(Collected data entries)
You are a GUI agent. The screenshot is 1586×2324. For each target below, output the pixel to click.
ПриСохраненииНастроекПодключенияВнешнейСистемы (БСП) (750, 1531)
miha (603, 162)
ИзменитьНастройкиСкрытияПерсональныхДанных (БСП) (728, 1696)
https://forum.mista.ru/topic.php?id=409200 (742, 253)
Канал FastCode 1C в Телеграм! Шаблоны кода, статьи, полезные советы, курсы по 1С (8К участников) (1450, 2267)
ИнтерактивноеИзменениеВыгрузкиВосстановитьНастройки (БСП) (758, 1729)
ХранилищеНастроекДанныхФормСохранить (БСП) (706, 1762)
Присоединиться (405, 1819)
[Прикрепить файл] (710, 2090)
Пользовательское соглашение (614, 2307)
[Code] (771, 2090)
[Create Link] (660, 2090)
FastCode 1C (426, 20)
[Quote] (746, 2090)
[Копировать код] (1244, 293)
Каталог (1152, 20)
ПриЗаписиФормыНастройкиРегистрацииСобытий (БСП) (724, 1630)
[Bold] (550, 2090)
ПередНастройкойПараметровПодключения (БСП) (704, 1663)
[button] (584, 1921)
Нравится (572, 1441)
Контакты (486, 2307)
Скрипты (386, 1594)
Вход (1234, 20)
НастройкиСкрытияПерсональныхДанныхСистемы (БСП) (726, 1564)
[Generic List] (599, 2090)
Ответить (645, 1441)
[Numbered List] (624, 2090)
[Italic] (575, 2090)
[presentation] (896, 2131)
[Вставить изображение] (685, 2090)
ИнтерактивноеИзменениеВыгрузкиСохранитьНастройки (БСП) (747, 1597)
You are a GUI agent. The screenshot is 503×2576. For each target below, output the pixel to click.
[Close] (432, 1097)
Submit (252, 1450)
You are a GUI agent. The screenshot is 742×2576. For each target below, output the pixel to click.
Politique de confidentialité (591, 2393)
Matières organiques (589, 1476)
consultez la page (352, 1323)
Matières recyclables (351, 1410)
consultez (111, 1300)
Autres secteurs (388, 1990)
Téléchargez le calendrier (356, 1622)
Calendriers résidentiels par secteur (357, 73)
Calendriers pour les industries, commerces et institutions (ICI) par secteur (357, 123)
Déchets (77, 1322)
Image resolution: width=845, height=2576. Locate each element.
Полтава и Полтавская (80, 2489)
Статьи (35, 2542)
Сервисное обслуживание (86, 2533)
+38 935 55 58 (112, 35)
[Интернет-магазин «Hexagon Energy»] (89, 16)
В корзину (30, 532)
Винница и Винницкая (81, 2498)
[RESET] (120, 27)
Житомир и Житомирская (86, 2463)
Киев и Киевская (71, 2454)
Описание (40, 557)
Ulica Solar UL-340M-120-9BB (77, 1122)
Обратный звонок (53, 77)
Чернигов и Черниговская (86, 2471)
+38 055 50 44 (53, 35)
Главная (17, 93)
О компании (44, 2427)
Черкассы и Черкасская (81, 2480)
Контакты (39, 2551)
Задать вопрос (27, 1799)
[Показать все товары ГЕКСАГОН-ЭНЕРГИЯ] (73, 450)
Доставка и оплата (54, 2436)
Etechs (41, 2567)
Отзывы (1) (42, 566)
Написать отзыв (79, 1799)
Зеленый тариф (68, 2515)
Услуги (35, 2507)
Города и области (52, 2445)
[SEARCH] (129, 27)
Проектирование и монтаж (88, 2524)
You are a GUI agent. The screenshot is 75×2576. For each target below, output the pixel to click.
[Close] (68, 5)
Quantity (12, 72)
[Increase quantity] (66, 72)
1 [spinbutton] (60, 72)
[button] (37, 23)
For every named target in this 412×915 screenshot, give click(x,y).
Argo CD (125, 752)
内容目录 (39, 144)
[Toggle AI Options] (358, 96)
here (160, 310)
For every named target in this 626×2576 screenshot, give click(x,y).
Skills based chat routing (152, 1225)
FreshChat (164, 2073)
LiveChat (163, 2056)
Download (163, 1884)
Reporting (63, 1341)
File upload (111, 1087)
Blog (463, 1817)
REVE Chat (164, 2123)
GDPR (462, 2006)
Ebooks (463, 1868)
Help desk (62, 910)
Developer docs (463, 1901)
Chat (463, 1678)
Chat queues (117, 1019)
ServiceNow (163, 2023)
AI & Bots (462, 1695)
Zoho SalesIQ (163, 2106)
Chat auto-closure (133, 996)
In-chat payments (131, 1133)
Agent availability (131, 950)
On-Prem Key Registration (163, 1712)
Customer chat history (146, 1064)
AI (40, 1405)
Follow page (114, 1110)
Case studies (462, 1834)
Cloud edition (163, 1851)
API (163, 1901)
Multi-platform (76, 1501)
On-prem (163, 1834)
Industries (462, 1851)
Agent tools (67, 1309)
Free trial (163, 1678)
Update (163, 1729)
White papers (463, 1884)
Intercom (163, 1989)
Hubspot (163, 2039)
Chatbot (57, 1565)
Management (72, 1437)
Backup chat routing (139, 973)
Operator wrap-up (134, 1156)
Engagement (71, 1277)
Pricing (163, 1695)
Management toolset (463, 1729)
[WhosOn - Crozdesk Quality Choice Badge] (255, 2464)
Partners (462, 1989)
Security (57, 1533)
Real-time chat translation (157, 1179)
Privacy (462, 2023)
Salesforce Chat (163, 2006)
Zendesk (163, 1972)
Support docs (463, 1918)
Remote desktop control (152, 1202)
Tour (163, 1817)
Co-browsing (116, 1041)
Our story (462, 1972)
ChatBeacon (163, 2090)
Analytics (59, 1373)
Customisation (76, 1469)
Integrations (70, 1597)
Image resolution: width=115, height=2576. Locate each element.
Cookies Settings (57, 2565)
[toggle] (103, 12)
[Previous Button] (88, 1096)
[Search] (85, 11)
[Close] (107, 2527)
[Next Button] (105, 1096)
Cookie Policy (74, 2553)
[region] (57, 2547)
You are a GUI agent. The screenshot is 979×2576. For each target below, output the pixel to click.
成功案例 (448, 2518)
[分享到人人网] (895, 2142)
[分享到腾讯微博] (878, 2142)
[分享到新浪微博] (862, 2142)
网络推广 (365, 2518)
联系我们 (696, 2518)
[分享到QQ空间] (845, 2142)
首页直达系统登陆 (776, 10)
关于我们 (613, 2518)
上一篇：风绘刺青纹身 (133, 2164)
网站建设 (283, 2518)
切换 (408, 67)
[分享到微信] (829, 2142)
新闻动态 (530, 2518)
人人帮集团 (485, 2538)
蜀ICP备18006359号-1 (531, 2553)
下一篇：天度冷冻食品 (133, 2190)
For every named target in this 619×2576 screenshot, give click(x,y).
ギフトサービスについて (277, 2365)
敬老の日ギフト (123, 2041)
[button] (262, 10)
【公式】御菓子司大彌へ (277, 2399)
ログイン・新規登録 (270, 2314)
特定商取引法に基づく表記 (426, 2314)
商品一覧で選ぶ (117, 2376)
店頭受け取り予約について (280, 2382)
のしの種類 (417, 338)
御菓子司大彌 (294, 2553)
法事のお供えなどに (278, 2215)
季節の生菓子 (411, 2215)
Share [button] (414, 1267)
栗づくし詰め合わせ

WHAT IS REQUIRED →
Every line of the entries that includes "Locate" must be copied into the answer.

RESPONSE BOX →
Image resolution: width=845, height=2576. Locate each element.
Image resolution: width=115, height=2576. Locate each element.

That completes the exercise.